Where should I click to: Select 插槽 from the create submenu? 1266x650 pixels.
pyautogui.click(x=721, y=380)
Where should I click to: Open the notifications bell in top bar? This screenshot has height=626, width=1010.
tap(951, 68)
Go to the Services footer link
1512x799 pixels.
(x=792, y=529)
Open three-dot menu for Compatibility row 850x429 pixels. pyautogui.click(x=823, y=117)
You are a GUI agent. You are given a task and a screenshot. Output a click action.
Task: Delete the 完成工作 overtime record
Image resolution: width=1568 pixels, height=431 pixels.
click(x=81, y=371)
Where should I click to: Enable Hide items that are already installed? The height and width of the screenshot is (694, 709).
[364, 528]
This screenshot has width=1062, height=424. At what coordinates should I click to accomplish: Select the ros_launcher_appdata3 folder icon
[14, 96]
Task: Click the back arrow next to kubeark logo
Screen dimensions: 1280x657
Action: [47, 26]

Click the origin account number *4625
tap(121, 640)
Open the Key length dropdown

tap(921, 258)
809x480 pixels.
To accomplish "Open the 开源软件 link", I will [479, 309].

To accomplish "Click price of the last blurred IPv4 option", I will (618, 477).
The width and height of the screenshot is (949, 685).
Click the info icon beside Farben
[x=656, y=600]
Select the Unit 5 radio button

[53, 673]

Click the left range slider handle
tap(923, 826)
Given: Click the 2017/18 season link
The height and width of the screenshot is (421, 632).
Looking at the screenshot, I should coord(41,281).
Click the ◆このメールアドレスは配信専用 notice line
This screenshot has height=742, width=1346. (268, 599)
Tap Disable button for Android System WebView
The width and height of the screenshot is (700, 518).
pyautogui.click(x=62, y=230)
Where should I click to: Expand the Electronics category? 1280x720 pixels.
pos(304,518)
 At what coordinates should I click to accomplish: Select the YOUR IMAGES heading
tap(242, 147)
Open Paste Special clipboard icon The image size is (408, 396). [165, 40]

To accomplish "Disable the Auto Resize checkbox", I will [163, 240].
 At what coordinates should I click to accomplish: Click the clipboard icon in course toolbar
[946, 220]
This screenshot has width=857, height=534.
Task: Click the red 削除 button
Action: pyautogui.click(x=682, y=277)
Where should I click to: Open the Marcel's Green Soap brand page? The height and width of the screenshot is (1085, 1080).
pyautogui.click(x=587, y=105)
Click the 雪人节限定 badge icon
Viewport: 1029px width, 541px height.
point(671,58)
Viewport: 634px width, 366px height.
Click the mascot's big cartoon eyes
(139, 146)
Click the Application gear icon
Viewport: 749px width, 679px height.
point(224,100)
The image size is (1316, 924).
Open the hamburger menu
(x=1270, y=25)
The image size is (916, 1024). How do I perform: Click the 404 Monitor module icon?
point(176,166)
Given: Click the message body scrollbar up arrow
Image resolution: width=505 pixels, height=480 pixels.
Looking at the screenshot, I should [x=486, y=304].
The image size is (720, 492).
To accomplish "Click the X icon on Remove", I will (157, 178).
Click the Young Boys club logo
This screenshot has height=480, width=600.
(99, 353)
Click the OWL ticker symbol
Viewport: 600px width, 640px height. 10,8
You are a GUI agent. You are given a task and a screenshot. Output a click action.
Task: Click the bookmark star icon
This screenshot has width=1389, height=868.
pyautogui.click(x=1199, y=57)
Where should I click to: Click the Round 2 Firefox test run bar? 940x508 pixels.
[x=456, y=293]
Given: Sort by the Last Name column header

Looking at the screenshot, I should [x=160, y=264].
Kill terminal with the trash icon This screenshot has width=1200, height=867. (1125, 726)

■ **PROBLEM**: Repeat each record in full; every line must match exactly.

■ **TASK ANSWER**:
Where should I click to: Select 插槽 from the create submenu? 1266x650 pixels.
pyautogui.click(x=721, y=380)
Where should I click to: Open the notifications bell in top bar? This screenshot has height=626, width=1010.
tap(951, 68)
Go to the Services footer link
1512x799 pixels.
(x=792, y=529)
Open three-dot menu for Compatibility row 850x429 pixels. pyautogui.click(x=823, y=117)
You are a GUI agent. You are given a task and a screenshot. Output a click action.
Task: Delete the 完成工作 overtime record
Image resolution: width=1568 pixels, height=431 pixels.
click(x=81, y=371)
Where should I click to: Enable Hide items that are already installed? The height and width of the screenshot is (694, 709).
[364, 528]
This screenshot has width=1062, height=424. At what coordinates should I click to accomplish: Select the ros_launcher_appdata3 folder icon
[14, 96]
Task: Click the back arrow next to kubeark logo
Screen dimensions: 1280x657
Action: [47, 26]

Click the origin account number *4625
tap(121, 640)
Open the Key length dropdown

tap(921, 258)
809x480 pixels.
To accomplish "Open the 开源软件 link", I will [479, 309].

To accomplish "Click price of the last blurred IPv4 option", I will (618, 477).
The width and height of the screenshot is (949, 685).
Click the info icon beside Farben
[x=656, y=600]
Select the Unit 5 radio button

[53, 673]

Click the left range slider handle
tap(923, 826)
Given: Click the 2017/18 season link
The height and width of the screenshot is (421, 632).
Looking at the screenshot, I should coord(41,281).
Click the ◆このメールアドレスは配信専用 notice line
This screenshot has height=742, width=1346. (268, 599)
Tap Disable button for Android System WebView
The width and height of the screenshot is (700, 518).
pyautogui.click(x=62, y=230)
Where should I click to: Expand the Electronics category? 1280x720 pixels.
pos(304,518)
 At what coordinates should I click to accomplish: Select the YOUR IMAGES heading
tap(242, 147)
Open Paste Special clipboard icon The image size is (408, 396). [165, 40]

To accomplish "Disable the Auto Resize checkbox", I will [163, 240].
 At what coordinates should I click to accomplish: Click the clipboard icon in course toolbar
[946, 220]
This screenshot has width=857, height=534.
Task: Click the red 削除 button
Action: pyautogui.click(x=682, y=277)
Where should I click to: Open the Marcel's Green Soap brand page? The height and width of the screenshot is (1085, 1080).
pyautogui.click(x=587, y=105)
Click the 雪人节限定 badge icon
Viewport: 1029px width, 541px height.
point(671,58)
Viewport: 634px width, 366px height.
Click the mascot's big cartoon eyes
(139, 146)
Click the Application gear icon
Viewport: 749px width, 679px height.
point(224,100)
The image size is (1316, 924).
Open the hamburger menu
(x=1270, y=25)
The image size is (916, 1024). How do I perform: Click the 404 Monitor module icon?
point(176,166)
Given: Click the message body scrollbar up arrow
Image resolution: width=505 pixels, height=480 pixels.
Looking at the screenshot, I should [x=486, y=304].
The image size is (720, 492).
To accomplish "Click the X icon on Remove", I will (157, 178).
Click the Young Boys club logo
This screenshot has height=480, width=600.
(99, 353)
Click the OWL ticker symbol
Viewport: 600px width, 640px height. 10,8
You are a GUI agent. You are given a task and a screenshot. Output a click action.
Task: Click the bookmark star icon
This screenshot has width=1389, height=868.
pyautogui.click(x=1199, y=57)
Where should I click to: Click the Round 2 Firefox test run bar? 940x508 pixels.
[x=456, y=293]
Given: Sort by the Last Name column header

Looking at the screenshot, I should [x=160, y=264].
Kill terminal with the trash icon This screenshot has width=1200, height=867. (1125, 726)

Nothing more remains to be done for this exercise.